INSTRUCTIONS FOR THE TASK →
Lines that include the word "computer" should be copied from the listing that follows.

DATASET ENTRIES →
----------

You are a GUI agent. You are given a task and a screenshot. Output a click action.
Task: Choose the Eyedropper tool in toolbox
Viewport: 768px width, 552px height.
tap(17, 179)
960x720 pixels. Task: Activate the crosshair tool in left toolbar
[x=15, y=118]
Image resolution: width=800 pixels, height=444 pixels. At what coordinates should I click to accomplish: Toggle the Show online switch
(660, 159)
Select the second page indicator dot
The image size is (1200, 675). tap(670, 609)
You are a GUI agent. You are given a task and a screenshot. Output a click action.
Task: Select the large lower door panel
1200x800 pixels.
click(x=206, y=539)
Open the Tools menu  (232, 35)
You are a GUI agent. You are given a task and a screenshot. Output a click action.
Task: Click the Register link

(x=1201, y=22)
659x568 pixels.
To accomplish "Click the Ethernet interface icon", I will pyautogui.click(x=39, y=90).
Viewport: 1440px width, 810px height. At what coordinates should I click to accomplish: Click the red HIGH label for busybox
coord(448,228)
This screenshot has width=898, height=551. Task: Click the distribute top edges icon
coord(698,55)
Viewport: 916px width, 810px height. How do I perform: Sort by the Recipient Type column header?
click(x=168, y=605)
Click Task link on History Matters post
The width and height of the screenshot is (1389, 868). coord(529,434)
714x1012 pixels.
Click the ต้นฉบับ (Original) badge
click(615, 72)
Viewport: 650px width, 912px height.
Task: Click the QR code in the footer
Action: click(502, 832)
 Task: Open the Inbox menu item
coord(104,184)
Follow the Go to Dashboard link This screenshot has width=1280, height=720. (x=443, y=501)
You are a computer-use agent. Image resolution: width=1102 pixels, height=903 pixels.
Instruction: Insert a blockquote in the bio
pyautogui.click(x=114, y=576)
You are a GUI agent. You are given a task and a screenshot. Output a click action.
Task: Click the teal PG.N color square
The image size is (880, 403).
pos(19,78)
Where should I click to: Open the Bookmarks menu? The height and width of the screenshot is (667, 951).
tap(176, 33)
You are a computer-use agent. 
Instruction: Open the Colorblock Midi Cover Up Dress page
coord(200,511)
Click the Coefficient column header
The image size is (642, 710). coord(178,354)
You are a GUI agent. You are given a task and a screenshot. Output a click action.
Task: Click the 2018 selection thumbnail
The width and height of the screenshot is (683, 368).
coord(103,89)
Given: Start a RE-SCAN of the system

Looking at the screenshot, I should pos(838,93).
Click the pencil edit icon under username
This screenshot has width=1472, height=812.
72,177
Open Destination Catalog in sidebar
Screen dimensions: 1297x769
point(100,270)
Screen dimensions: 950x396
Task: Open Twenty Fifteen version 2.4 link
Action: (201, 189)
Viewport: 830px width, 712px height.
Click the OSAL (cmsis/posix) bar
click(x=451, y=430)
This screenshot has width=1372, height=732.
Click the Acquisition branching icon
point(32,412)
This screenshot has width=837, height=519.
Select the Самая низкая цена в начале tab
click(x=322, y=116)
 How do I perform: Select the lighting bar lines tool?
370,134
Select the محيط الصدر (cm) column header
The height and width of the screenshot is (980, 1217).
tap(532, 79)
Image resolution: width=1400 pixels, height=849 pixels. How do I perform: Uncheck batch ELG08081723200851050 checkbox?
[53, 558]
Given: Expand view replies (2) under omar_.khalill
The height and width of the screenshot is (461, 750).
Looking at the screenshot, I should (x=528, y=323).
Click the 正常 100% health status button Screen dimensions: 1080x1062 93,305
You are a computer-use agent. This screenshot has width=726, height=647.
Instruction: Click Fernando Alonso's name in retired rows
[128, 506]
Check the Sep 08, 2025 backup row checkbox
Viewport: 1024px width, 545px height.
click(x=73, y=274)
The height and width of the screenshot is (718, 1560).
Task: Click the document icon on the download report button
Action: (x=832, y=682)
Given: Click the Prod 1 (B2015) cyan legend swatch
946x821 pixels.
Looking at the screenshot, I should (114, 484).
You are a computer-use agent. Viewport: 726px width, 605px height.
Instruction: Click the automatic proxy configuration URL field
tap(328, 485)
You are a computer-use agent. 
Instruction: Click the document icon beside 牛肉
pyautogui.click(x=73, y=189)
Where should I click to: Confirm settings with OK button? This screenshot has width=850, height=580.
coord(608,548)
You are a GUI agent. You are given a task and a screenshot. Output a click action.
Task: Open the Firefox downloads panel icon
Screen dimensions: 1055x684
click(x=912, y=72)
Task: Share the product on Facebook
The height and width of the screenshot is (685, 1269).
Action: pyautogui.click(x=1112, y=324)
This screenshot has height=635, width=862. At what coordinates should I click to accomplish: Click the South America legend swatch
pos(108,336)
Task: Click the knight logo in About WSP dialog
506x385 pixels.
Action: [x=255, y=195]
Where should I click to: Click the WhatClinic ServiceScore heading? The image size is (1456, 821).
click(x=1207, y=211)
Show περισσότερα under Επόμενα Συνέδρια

----------

YOUR RESPONSE →
You are a computer-use agent. Image resolution: width=1102 pixels, height=903 pixels.
You are a computer-use agent. 
You are a computer-use agent. This screenshot has width=726, height=647.
You are a computer-use agent. Viewport: 726px width, 605px height.
You are a computer-use agent. 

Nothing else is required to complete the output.